Na atividade desde 2011, o produtor de Brasília passou a buscar conhecimento e qualificação para melhorar a produção até que descobriu o trabalho de Senar. A partir do acompanhamento da ATeG, ele adotou novas tecnologias na irrigação, na adubação, nos tratos das plantas e no manejo dos grãos.

“As ações corretivas da ATeG visam a melhoria da qualidade do produto e auxiliam o produtor na correção do solo, melhoria da fertilidade e do manejo e no controle de pragas, doenças e ervas daninhas. Tudo isso melhora o produto e, no caso dele, superou as nossas expectativas”, afirmou a supervisora de ATeG do Senar/DF, Fernanda Rodrigues.

Reynaldo, que conta com o apoio da esposa Tânia Maia Flores no gerenciamento da propriedade, cultiva atualmente 20 mil pés de café arábica de forma orgânica.

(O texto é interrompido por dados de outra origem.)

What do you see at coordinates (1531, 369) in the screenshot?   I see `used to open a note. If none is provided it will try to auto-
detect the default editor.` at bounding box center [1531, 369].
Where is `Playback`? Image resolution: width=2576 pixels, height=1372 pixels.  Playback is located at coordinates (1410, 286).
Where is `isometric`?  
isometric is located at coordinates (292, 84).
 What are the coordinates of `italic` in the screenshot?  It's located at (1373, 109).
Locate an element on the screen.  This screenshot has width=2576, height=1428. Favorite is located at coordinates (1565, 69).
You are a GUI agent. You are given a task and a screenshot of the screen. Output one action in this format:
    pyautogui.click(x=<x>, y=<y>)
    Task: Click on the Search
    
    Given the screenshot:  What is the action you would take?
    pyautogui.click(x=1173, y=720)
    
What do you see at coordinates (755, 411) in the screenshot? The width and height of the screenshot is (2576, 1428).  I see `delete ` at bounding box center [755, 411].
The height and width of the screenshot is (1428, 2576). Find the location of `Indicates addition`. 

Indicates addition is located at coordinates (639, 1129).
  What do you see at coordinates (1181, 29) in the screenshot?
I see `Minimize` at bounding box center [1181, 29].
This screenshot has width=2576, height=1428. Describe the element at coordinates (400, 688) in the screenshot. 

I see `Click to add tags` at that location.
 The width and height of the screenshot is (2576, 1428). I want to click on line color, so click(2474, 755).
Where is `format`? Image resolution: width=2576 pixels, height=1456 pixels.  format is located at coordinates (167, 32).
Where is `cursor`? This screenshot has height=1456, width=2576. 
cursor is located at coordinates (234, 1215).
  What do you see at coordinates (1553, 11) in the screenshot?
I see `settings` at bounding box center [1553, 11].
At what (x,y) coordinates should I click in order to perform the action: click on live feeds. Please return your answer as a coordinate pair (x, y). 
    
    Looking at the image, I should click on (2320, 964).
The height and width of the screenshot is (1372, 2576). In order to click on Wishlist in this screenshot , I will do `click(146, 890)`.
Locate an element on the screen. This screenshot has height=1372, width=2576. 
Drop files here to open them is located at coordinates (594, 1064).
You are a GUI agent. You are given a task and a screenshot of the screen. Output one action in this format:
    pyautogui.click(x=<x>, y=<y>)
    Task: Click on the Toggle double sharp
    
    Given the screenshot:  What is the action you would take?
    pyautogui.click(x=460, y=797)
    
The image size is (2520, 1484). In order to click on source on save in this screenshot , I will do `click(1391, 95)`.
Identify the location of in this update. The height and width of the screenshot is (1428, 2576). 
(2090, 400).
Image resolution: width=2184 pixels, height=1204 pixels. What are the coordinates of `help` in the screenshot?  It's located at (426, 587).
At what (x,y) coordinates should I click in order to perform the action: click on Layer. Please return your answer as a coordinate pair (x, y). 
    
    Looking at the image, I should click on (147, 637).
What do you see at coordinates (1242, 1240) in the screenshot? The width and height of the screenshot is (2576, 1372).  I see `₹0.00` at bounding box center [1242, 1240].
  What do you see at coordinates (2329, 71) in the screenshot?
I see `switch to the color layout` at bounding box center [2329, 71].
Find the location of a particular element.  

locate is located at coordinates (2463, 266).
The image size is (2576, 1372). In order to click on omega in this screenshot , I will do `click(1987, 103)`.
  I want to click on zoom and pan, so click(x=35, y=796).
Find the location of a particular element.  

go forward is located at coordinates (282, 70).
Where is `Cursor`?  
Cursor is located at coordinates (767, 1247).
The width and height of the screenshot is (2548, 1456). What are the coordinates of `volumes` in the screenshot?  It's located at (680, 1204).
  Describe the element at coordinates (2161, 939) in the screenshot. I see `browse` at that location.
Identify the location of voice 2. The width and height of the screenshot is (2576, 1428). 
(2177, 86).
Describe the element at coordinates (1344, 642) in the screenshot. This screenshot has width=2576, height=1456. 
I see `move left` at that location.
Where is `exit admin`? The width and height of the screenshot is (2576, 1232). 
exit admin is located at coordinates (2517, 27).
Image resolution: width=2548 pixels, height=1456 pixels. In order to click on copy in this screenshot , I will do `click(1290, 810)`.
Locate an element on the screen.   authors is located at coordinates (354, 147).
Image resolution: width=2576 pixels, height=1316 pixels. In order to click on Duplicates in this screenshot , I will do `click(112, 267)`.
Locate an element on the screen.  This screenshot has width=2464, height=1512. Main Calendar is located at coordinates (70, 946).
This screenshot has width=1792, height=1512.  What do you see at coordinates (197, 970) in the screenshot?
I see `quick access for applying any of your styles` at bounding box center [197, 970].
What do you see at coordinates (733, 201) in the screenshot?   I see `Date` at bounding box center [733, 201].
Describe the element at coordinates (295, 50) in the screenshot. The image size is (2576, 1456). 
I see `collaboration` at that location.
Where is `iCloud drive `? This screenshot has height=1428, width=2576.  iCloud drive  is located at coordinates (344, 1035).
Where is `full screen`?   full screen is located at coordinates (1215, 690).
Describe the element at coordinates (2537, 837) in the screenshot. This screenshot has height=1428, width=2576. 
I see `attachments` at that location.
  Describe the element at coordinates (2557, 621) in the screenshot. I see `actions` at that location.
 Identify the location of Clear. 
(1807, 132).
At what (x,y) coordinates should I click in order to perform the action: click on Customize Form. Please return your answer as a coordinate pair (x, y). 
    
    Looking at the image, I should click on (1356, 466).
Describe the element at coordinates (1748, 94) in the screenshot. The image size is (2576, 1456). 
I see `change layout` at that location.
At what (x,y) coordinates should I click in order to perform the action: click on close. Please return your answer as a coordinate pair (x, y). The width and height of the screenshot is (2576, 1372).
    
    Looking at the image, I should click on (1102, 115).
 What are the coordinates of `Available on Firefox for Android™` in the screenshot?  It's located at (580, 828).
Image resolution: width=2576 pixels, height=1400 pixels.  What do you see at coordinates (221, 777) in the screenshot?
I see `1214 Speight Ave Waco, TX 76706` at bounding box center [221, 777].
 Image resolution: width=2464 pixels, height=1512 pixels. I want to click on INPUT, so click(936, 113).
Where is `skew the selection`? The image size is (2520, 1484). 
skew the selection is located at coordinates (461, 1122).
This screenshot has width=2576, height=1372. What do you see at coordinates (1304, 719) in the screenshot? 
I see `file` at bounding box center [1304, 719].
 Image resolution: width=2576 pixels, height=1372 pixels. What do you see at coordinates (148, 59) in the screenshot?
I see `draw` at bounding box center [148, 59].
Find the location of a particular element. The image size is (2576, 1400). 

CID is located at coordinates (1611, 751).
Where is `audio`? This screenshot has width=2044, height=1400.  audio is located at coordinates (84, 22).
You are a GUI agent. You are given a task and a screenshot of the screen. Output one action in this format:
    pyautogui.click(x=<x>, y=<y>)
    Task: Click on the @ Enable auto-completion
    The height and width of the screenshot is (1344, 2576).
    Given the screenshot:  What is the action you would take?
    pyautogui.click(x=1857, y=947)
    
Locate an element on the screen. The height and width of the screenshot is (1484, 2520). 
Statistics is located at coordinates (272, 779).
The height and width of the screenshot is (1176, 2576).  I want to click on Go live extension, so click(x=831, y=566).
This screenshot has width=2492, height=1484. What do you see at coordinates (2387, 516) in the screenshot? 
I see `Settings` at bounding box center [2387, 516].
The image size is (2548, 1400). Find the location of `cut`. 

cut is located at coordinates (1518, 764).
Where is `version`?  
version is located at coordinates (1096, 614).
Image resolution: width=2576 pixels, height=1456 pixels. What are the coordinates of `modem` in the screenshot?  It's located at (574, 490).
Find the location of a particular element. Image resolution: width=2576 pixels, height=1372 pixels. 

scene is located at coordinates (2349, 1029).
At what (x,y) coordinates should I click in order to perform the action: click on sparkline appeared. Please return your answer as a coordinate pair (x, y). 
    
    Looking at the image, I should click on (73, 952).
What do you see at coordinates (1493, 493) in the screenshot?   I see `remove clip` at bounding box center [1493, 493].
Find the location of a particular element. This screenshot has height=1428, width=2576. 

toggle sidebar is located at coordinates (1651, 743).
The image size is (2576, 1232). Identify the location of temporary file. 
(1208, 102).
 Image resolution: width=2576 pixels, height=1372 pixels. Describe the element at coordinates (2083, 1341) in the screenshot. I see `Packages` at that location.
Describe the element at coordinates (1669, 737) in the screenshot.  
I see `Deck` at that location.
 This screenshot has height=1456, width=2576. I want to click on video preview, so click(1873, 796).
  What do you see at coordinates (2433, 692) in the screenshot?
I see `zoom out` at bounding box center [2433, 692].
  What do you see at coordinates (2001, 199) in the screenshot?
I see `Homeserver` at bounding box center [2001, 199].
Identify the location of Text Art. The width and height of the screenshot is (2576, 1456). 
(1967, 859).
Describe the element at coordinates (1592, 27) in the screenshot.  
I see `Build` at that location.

A produção vem crescendo nos últimos anos e chegou a 10 toneladas de grãos, mas o principal diferencial foi alcançar um grão de excelência.

A alta qualidade foi reconhecida este ano pelo Núcleo Global de Análise e Pesquisa (Nugap), que atribuiu ao grão a nota 8.9, em uma escala de zero a 10, classificando o produto como café gourmet. Um café tradicional, por exemplo, recebe, no máximo, nota 6. Os critérios analisados são grau de intensidade, aroma, sabor e fragrância.

“Conseguimos essa pontuação devido ao baixo número de defeitos e adstringência e pelo sabor e aroma elevados da bebida. São percepções que o consumidor tem ao degustar o café. Mas o sucesso não se conquista sozinho. Tenho pessoas que me ajudam e o apoio do Senar foi fundamental”, disse.

Na propriedade, o trabalho envolve a colheita, a secagem no pátio e o ensacamento do café. O beneficiamento é feito por uma empresa parceira e a comercialização do café gourmet conta com a ajuda do genro Flávio Vargas, que auxilia na divulgação e na venda pelas redes sociais.